A certain landscape format, comb-bound book of diesel and electric loco drawings contains a drawing of GT3 (!!).

 

The centres of the con-rod bearings are shown coincident with the wheel-centres; ie. zero crank throw!!

 

How the h*ll did that get published?

 

CJI.

As a former Editor of the SLS Journal and also the three most recent of the Society books the onus on checking the drawings, illustrations and captions is down to the authors. I have some knowledge of the prototype but not every detail of the specifics that were covered in various articles.  In a small publishing house like the SLS it is one person doing the lot, in small commercial organisations there will be some extra employees but likewise they won't have detailed knowledge of everything. 

 

I know during my time I c**ked up one article with some corrupted formulae but they were complicated and incomprehensible to me as a non-scientist/specialist in that field. Typically also for that issue there had not been time to send out an author's proof. These errors happen however much you try not to let them creep in. Going back to the drawing mentioned above would I have spotted it? Possibly not as what I would have been looking for (after the blindingly obvious is it the GT3 image?) was that the drawing had sufficient clarity to be readable, was inserted into the document correctly and without the distortion earlier posters have mentioned etc.

━━━━

Can you reproduce, word for word, the part of the post about the GT3 drawing that starts at "A certain landscape" and ends at "that get published?"?

Collected data:
━━━━

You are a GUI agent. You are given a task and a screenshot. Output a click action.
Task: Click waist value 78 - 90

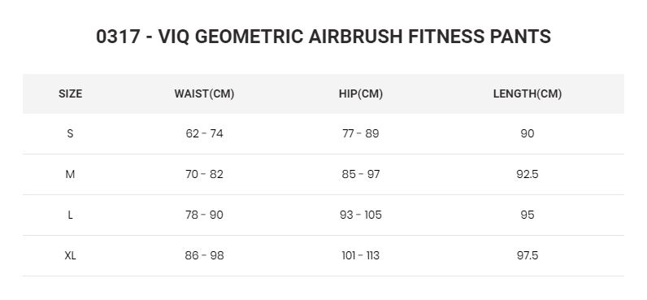pos(204,215)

━━━━

Result of the task:
A certain landscape format, comb-bound book of diesel and electric loco drawings contains a drawing of GT3 (!!).

 

The centres of the con-rod bearings are shown coincident with the wheel-centres; ie. zero crank throw!!

 

How the h*ll did that get published?